About this test
This report takes the raw CSV benchmark results and groups the Lahman files by file size.
The buckets are:
- Small CSV files: files smaller than 1 MB.
- Medium CSV files: files from 1 MB up to 10 MB.
- Large CSV files: files 10 MB or larger.
The goal is to test a practical question:
Does PyArrow become more useful as the CSV files get larger?
Why this is interesting
The raw benchmark showed that PyArrow was faster across the full Lahman CSV workload. But that headline hides an important detail: not every file behaves the same way.
Small files can be dominated by parser startup cost. Medium files give the reader more room to show throughput advantages. Large files would be the obvious stress test, but this Lahman CSV set does not include any files over 10 MB.
That absence is useful too. It keeps the conclusion honest. This is not a giant-data benchmark. It is a real public-data benchmark.
How to read the table
The table contains one row per CSV file, with a size bucket added.
The main fields are:
- Bucket: small, medium, or large.
- File: the Lahman CSV file name.
- Size: the CSV file size.
- Rows: the number of rows loaded during profiling.
- Columns: the number of columns loaded during profiling.
- pandas avg: average read time using
pandas.read_csv(path). - PyArrow avg: average read time using
pandas.read_csv(path, engine="pyarrow"). - Speedup: pandas default average time divided by PyArrow average time.
- Winner: the faster method for that file.
A speedup above 1.00x means PyArrow was faster. A speedup below 1.00x means pandas default was faster.
Methodology
This test reuses the raw CSV benchmark results.
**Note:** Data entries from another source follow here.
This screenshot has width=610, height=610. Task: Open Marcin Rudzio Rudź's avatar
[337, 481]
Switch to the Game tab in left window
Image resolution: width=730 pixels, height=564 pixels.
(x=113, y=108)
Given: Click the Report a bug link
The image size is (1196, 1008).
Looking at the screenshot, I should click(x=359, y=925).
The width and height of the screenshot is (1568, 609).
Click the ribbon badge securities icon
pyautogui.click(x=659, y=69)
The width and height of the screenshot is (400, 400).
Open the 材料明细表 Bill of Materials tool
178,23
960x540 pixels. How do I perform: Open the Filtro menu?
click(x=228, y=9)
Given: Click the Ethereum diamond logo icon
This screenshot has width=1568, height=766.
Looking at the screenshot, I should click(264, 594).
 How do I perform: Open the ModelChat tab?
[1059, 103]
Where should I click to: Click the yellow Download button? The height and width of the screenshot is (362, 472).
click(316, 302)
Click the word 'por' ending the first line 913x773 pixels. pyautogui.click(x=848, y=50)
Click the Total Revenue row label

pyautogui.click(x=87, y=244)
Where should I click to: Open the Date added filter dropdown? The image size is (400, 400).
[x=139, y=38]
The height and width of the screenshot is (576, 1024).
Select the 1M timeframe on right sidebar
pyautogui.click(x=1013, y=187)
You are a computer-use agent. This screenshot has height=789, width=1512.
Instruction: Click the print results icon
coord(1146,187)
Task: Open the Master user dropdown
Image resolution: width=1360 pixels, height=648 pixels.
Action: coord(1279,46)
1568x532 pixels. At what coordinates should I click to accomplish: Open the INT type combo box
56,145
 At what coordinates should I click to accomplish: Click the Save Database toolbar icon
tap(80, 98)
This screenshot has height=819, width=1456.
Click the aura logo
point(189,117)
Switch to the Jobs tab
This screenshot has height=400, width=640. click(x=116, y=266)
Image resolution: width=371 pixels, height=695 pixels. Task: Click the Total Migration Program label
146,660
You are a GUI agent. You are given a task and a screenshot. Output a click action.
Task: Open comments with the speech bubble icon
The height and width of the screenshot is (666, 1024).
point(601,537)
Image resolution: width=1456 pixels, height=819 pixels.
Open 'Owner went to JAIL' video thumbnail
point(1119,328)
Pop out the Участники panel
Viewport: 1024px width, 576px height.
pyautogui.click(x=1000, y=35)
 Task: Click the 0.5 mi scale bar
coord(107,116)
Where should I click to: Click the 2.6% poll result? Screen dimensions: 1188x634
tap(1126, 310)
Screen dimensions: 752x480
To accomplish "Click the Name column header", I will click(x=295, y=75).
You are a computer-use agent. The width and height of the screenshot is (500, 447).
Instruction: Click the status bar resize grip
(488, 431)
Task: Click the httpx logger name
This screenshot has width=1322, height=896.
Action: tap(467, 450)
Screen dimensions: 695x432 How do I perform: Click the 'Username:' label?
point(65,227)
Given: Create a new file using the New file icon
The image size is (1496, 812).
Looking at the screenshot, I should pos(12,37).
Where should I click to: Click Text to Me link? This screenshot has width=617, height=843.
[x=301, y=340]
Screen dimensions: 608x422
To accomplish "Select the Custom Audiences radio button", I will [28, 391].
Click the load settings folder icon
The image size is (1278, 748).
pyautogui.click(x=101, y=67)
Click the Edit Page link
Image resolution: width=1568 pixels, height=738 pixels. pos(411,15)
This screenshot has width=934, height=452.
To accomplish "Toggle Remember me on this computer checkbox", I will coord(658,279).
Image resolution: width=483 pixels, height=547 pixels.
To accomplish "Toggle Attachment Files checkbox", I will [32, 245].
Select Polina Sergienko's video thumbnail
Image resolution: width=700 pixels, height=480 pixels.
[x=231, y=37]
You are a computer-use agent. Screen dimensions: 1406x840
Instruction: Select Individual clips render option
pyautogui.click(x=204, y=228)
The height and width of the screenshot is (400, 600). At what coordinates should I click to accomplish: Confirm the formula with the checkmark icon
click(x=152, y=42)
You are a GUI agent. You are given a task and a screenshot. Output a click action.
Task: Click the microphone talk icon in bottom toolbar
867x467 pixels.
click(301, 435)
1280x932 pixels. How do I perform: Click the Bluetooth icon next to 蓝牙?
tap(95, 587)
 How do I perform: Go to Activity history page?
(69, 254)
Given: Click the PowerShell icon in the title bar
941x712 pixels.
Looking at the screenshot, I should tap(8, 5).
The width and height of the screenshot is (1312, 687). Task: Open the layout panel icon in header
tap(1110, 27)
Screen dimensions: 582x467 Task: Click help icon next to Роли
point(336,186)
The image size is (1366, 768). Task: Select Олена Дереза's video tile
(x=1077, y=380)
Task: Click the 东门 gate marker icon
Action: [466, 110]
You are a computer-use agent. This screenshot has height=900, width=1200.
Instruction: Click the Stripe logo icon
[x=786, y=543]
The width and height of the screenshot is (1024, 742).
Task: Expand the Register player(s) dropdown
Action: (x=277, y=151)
Each file was read 100 times with each reader after two warmup runs.
The benchmark records read time only. It does not include joins, group-by operations, chart rendering, downstream calculations, or writing new files.
The operating system can cache files between repeated reads, so these results should be read as local benchmark results for this environment, not as universal constants.
What this test does not prove
This test does not prove that PyArrow always wins once a file crosses a universal size threshold.
It does show that in this Lahman run, the medium-sized files were all PyArrow wins. The small files were mixed, which supports the idea that PyArrow's throughput advantage matters more once a file is large enough to overcome parser startup overhead.
Accessibility notes
This report is built around text, summary cards, bucket summaries, and tables. The table is the primary source of the report data.
The table can be searched, filtered, and sorted. The result count updates after filtering. The data is presented with normal headings, captions, and table headers so screen reader users can move through the report without depending on charts, color, or mouse-only interaction.
If something does not work properly, please contact me so I can fix it.
What did we learn?
For this Lahman dataset, PyArrow became much more convincing in the medium-size bucket.
Small files were mixed. PyArrow still won more small files than pandas default, but pandas default won several tiny files. Medium files were different: PyArrow won every medium file in this run and did so by a much larger overall margin.
That makes the practical lesson clear: file size is not the only factor, but it matters.